My apologies for the lack of posts of late, certainly was enough to write about. Heck, Erik Buell Racing’s condition has been upgraded to zombie status as the new owners have pieced together a few bikes from parts, but the promised friendly local dealers to sell them have yet to materialize. Car and Driver magazine has defied Ford and instrumented a Focus RS, finding it slower than the rival VW Golf R DSG by a couple tenths of a second in the quarter, while pulling a couple hundredths more of a near G in the corners. And despite a near $40k price tag, those Golf Rs are racing off the dealer’s lots and the Focus RS is in such short supply that dealers are gouging customers for thousands over list price. Looks like performance is selling again, and given that these 4 door hot hatches can equal the performance of sports cars costing twice as much, damn well they should sell. But the blowout sales surge was Tesla’s new model intro, taking in around 300,000 $1000 deposits on a car Tesla says they won’t even build ’til late 2017. In Tesla talk, that means the early depositors may get their Tesla(s) to flip by decade end, assuming anybody still wants one then. Meanwhile, GM is already doing pilot assembly line builds of their Bolt EV that offers similar range and price, and unlike Tesla they actually have a dealer network to service the things.

But I been in a funk of late. Started when I noted the soles of my feet painin’ me  a bit, and hypersensitive to cold too. Now granted this seemed to start about when Costco switched the design of their $20 sneakers that used to be so comfy, and coming back from Florida I was driving barefoot after eight hours or so behind the wheel. By April Fools Day I was concerned enough to google the situation, learning that the medical establishment would look at my half way from obese to morbidly obese BMI and age and de facto diagnose me with diabetes. And given that I know how to shill, lie, and cheat with statistics I figured out that I have about a one in four chance of being diabetic.
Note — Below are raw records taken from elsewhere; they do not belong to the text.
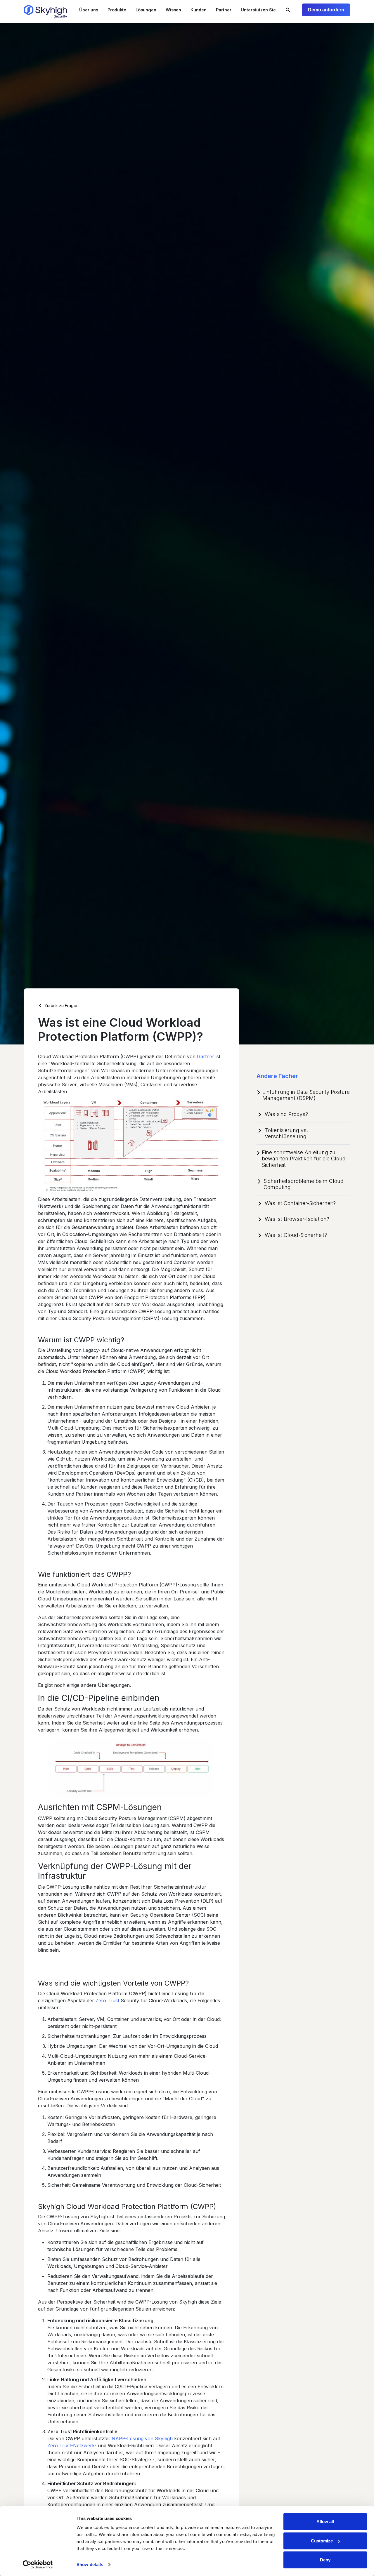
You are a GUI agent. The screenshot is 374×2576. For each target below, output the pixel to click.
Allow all (325, 2521)
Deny (325, 2559)
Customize (322, 2540)
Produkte (117, 9)
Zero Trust (107, 2000)
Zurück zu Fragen (61, 1005)
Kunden (199, 9)
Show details (90, 2564)
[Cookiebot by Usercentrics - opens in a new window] (37, 2564)
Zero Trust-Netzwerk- (71, 2445)
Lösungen (146, 9)
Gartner (205, 1056)
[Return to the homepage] (45, 11)
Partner (223, 9)
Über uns (88, 9)
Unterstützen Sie (258, 9)
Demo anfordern (326, 9)
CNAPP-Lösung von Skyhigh (140, 2438)
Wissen (173, 9)
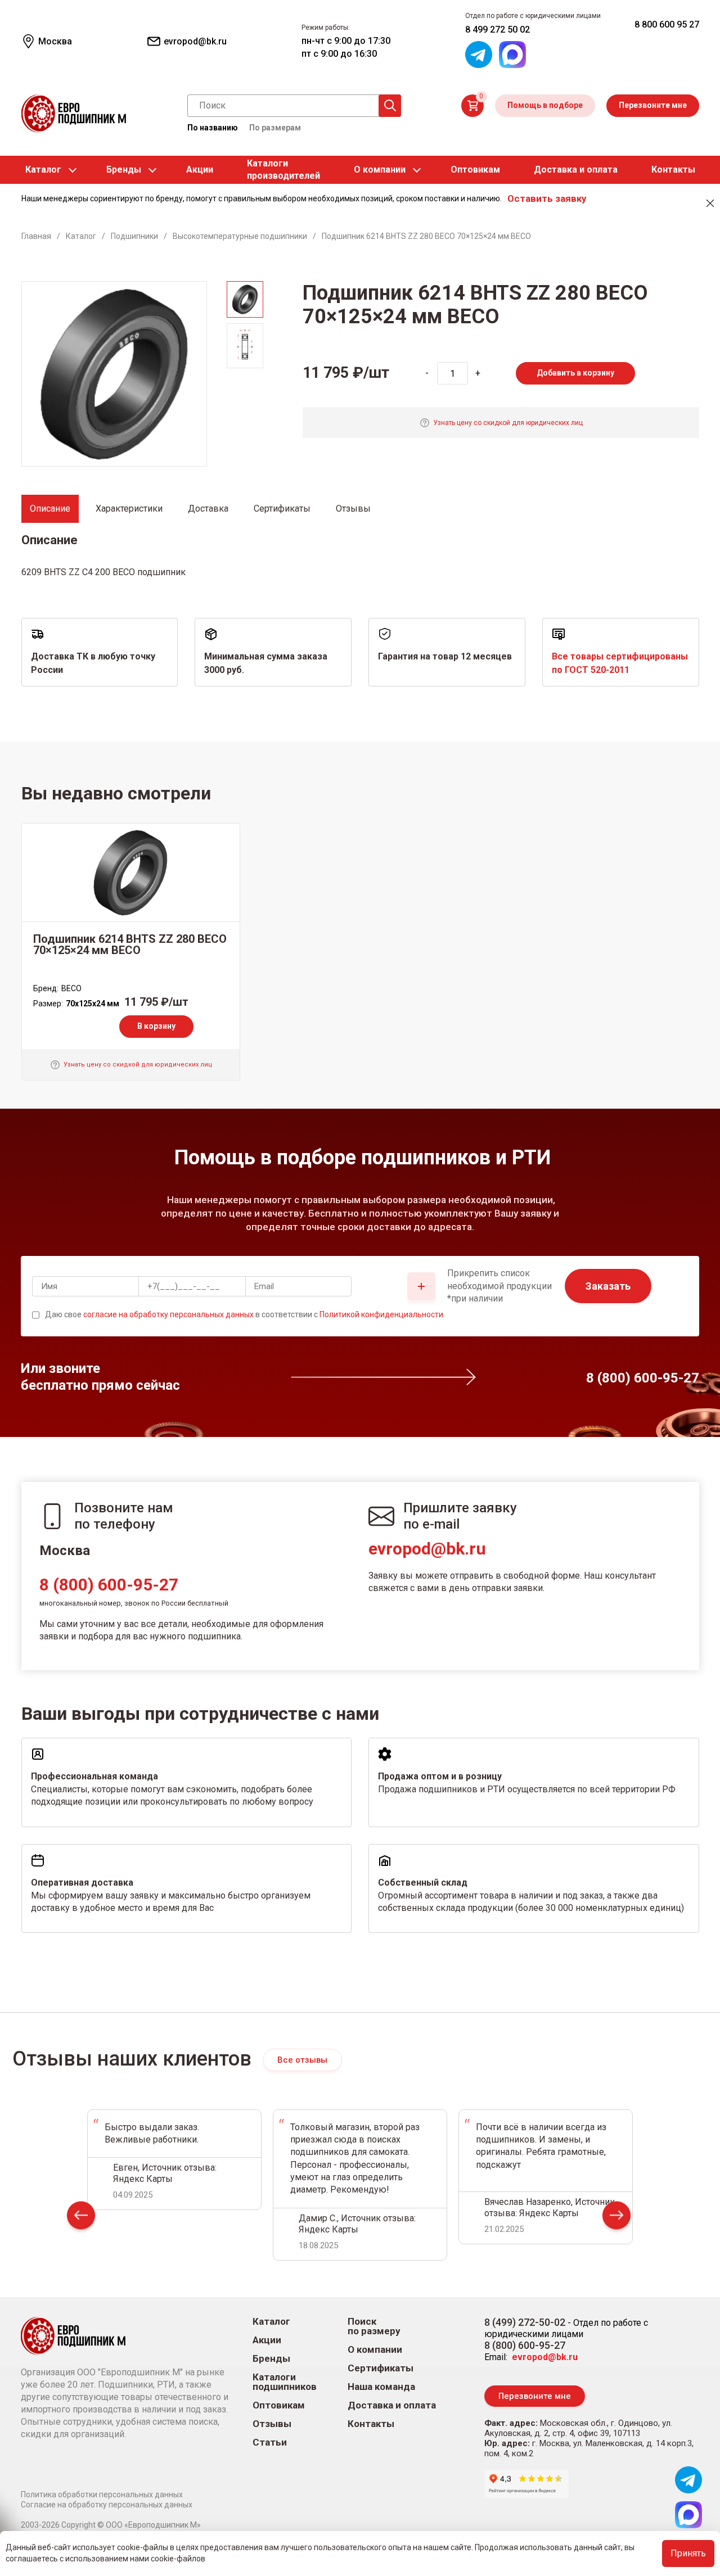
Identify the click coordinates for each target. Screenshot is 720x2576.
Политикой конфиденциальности (381, 1314)
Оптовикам (475, 169)
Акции (199, 169)
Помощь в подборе (545, 105)
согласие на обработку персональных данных (168, 1314)
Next (616, 2218)
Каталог (43, 169)
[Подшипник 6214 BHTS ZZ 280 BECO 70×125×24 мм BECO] (130, 872)
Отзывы (272, 2424)
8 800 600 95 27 (666, 24)
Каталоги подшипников (285, 2382)
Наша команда (381, 2387)
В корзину (156, 1026)
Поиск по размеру (374, 2326)
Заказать (608, 1286)
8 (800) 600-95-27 (108, 1584)
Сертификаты (380, 2368)
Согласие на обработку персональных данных (106, 2504)
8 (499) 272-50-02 (524, 2322)
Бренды (123, 169)
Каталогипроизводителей (283, 169)
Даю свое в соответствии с (244, 1314)
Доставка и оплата (576, 169)
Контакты (673, 169)
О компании (380, 169)
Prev (81, 2218)
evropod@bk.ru (427, 1548)
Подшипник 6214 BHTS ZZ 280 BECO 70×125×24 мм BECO (130, 944)
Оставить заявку (546, 198)
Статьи (270, 2442)
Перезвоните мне (653, 105)
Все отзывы (302, 2060)
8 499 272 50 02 (497, 29)
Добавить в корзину (575, 372)
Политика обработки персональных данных (102, 2494)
So I studied up on how to beat rather than merely medically treat diabetes, which involves some serious reduction in my volume of eating enjoyment and more exercise than the medical “experts” think a body my age can handle, in other words slightly more than none. So been out beatin’ down the trails on the bicycle and cuttin’ back on the sweets, while figuring out how to extract a diagnosis for less than the price of a new motorcycle from what passes for the medical profession around here.
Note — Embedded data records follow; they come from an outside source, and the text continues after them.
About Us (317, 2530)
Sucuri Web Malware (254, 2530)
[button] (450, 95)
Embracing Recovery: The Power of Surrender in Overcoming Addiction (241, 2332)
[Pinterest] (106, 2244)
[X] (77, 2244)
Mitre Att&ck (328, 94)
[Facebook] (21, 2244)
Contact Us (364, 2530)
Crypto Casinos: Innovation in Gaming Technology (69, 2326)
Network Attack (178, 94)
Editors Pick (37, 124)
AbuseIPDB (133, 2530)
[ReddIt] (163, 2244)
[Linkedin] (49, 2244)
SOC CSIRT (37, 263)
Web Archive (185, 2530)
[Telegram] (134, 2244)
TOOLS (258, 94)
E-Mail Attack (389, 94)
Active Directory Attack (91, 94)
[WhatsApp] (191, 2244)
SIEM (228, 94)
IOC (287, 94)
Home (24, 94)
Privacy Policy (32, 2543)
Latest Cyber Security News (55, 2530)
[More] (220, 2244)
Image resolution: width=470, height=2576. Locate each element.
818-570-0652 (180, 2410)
Now let me first detail the duopoly that dominates the medical biz around here… We have on one hand the religious mega medical behemoth, long on prayer and so-so on healing abilities. Wander in there in the middle of a heart attack, and instead of hooking up the jumper cables to me they’d probably do an exorcism. On the other hand we have the medical temple of capitalism, the good Lutherans having sold naming rights to their medical monolith to the aging owner of a usurious bank for a few hundred million. Is it any wonder that a lot of my neighbors out here drive 200 miles one way to the Mayo clinic for even routine health care? Not much better at my edge o’ the Everglades digs, where the better hospital’s NCH initials are reputed to stand for “never come home” and the other hospital was caught setting a quota for their doctor’s admissions. Heck, they’d probably keep me for a week for an ingrown toenail without even looking into my sore feet. So clearly I needed to find a means to get a diabetes diagnosis or undiagnosis for less than $10,000 or a few thousand miles of round trip drives to the Mayo. And my previous and pretty well proven MS diagnosis and an MS pattern to the symptoms suggested something other than diabetes fueled neuropathy.
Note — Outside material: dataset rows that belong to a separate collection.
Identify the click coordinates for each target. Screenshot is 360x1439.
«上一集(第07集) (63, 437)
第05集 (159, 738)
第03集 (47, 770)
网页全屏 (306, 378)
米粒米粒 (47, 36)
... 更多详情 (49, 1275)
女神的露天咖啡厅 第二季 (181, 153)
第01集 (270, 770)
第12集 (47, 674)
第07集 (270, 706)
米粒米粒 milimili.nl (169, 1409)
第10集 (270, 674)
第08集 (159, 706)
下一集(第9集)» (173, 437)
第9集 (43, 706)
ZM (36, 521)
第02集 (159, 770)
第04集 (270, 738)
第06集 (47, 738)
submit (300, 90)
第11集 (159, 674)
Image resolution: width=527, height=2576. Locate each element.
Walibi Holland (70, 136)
Now diabetes is one of overweight America’s most common diseases and the treatment modes have changed little (test strips and insulin) over the decades, so given that a few billions of diabetes test strips and insulin doses have been produced, the stuff outa be dirt cheap. Then I shop around and see that a prescription is needed for a prick ‘n’ read blood glucose meter? Heck, was I violating a federal law or something every time I drew blood whilst wrenching on too many often rusty machines over the last half century? So now I know why a months worth of diabetes blood test strips costs over $100 for nothing but paper dipped in reagent and sliced up, and a diabetes diagnosis costs in the thousands of dollars… Then I remember the urine test strips they use for DOT physicals. Turns out the local pharmacies don’t stock them, while they have a full array of the more profitable hundred dollar plus month’s supply of blood test strips and the cheap Chinese meters to “read” them. Given that the urine test strips are a tenth the cost of blood test strips, I can see why… And while I can’t draw my own blood without an RX, strangely I’m allowed to handle my more toxic pee. So I order up what looks to be a lifetime supply of urine test strips for $11, pee in a cup, and momentarily insert said test strips in pee and wait for them to turn dark from pink… And try as I might, they stay pink and I don’t have diabetes!

So quite relieved, I celebrated with a fry-up of hash browns and all the other good stuff… Like turkey sausage and tomatoes cooked in olive oil. Topped it off with a couple laps around my small town’s mile a lap unofficial criterium course… The funk is gone, but I still need to get in shape and lose some pounds!